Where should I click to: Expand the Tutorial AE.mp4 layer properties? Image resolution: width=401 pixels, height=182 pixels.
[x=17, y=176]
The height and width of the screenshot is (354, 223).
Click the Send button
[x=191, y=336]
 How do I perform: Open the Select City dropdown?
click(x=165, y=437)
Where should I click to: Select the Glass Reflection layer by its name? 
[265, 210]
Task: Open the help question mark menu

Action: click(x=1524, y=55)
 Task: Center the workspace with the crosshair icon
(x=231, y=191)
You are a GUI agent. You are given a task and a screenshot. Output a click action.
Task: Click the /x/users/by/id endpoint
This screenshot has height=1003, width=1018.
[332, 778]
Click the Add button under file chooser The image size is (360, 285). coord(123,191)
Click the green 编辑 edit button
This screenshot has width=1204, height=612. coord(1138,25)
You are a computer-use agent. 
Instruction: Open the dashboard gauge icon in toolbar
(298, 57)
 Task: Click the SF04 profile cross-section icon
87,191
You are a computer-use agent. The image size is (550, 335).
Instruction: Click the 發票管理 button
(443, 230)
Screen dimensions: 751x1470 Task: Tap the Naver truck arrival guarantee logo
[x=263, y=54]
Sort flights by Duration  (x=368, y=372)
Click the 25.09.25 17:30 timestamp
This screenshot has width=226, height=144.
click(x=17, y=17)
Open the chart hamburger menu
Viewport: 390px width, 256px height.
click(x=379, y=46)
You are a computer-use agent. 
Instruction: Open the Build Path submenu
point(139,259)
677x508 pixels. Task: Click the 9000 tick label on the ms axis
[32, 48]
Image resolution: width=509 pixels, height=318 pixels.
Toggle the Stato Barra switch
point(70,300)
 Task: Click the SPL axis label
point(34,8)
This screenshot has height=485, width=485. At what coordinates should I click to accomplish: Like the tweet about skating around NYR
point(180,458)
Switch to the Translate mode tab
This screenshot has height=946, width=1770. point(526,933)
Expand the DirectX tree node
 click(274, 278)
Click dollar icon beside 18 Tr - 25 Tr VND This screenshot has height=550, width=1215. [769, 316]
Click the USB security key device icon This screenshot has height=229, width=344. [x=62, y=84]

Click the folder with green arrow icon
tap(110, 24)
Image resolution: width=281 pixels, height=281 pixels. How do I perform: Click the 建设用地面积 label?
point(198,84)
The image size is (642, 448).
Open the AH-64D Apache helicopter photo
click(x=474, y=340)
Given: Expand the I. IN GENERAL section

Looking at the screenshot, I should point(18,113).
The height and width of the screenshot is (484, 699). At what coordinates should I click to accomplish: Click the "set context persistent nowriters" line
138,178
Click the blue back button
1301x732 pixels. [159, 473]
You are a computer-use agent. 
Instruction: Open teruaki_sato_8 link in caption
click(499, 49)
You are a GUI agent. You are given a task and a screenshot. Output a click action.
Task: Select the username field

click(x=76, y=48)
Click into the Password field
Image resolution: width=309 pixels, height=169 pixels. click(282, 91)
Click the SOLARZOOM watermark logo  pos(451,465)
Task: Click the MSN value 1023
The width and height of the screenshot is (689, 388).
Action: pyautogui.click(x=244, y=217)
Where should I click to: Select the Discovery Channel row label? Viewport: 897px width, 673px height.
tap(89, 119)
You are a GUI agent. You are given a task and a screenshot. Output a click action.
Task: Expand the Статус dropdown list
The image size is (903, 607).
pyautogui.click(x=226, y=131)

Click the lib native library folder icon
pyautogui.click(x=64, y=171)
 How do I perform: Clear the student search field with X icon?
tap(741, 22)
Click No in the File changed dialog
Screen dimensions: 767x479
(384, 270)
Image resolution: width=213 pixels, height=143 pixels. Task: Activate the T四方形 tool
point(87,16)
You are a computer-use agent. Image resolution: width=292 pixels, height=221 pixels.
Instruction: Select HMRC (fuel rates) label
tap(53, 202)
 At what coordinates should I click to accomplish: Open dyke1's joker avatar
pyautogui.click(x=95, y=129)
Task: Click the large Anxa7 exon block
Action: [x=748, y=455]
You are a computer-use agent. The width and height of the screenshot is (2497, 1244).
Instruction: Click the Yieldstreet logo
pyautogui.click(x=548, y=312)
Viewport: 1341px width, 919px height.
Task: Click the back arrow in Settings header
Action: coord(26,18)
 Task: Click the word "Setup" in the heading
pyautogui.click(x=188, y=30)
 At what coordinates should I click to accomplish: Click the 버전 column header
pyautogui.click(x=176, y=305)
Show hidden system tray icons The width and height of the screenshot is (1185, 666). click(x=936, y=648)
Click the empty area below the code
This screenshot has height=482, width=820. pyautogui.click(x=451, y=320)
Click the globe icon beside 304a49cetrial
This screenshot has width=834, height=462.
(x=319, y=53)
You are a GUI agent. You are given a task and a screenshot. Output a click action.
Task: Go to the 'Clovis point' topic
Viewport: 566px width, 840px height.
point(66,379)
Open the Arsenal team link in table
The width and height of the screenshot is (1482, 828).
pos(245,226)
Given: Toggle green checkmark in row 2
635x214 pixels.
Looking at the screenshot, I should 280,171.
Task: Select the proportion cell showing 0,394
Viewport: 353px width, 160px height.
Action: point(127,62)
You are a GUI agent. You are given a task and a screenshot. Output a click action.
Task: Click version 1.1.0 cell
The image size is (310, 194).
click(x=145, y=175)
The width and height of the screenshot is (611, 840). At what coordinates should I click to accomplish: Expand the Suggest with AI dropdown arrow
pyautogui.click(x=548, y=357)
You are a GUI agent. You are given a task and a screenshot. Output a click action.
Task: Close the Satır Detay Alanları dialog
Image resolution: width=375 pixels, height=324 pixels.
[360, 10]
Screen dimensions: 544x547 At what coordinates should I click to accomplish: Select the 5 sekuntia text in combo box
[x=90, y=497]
——
Please pull out every line of the material above that contains the word "This".

This screenshot has height=1003, width=1018.
This screenshot has width=1204, height=612. coord(1138,25)
This screenshot has width=226, height=144.
This screenshot has height=485, width=485. At what coordinates should I click to accomplish: Like the tweet about skating around NYR
This screenshot has height=946, width=1770. point(526,933)
Click dollar icon beside 18 Tr - 25 Tr VND This screenshot has height=550, width=1215. [769, 316]
Click the USB security key device icon This screenshot has height=229, width=344. [x=62, y=84]
This screenshot has height=482, width=820. pyautogui.click(x=451, y=320)
This screenshot has width=834, height=462.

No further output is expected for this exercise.